Isabel Okoro is a Nigerian, Toronto-based self-taught photographer. Okoro uses photography to visualize an imagined worlds and eternity, as a space to immortalize family, friends & those she meets along the way. Her governing photographic thesis is predicated on the creation of a Black utopia; a world free of the anxiety, violence and oppression experienced by those of the African diaspora. Her work has been featured online with i-D Magazine, WePresent by WeTransfer, Nataal Magazine and Der Greif Magazin.

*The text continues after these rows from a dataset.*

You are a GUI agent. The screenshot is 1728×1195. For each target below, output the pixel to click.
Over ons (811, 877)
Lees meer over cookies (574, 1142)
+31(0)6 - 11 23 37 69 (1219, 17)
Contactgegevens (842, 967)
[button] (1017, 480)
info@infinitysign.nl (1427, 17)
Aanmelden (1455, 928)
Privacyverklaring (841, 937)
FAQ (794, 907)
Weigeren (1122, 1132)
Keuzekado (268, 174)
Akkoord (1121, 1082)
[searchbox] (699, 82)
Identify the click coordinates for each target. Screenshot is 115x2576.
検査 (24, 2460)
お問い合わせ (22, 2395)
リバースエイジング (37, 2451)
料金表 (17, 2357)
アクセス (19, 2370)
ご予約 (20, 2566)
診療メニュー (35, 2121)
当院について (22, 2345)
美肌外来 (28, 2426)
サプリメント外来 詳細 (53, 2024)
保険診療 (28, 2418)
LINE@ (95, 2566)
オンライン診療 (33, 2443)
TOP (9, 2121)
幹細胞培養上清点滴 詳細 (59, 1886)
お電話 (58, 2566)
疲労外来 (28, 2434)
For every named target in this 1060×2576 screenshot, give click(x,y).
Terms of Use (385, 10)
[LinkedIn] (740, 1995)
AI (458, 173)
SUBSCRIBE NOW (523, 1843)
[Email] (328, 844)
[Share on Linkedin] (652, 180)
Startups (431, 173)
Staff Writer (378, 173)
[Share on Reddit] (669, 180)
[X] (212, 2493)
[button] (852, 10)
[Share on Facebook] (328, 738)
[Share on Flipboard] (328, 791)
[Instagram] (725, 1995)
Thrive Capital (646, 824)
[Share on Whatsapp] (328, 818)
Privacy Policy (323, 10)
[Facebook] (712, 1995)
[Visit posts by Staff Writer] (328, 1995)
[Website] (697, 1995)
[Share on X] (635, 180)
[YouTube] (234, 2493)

Timothy Yanick Hunter is a multidisciplinary artist and curator based in Toronto Canada. Hunter's practice employs strategies of bricolage to examine non-neutral relationships relating to Black and Afro-diasporic experiences as well as concurrent strategies of decolonization. His approach alternates between exploratory and didactic; with a focus on the political, cultural, and social richness of the Black Diaspora. Hunter's work often delves into speculative narratives and the intersections of physical space, digital space, and the intangible.
Liz Ikiriko is a biracial Nigerian Canadian artist and curator. She is committed to the creation of embodied experiences that utilize accessible platforms to share moments of vulnerability and care for all of us on the margins. As an independent curator she has exhibited across Canada and facilitated projects with Ryerson University, Wedge Curatorial Projects, Gallery 44. Her work has been published in Public Journal, MICE Magazine, C Magazine, Akimbo and The Ethnic Aisle. She holds an MFA from OCAD University (2019) and is currently Assistant Curator at the Art Gallery at York University.
Katherine McKittrick is Professor of Gender Studies at Queen’s University. She authored Demonic Grounds: Black Women and the Cartographies of Struggle (UMP, 2006) and edited and contributed to Sylvia Wynter: On Being Human as Praxis (DUP, 2015). Her most recent monograph, Dear Science and Other Stories (DUP, 2021) is an exploration of black methodologies.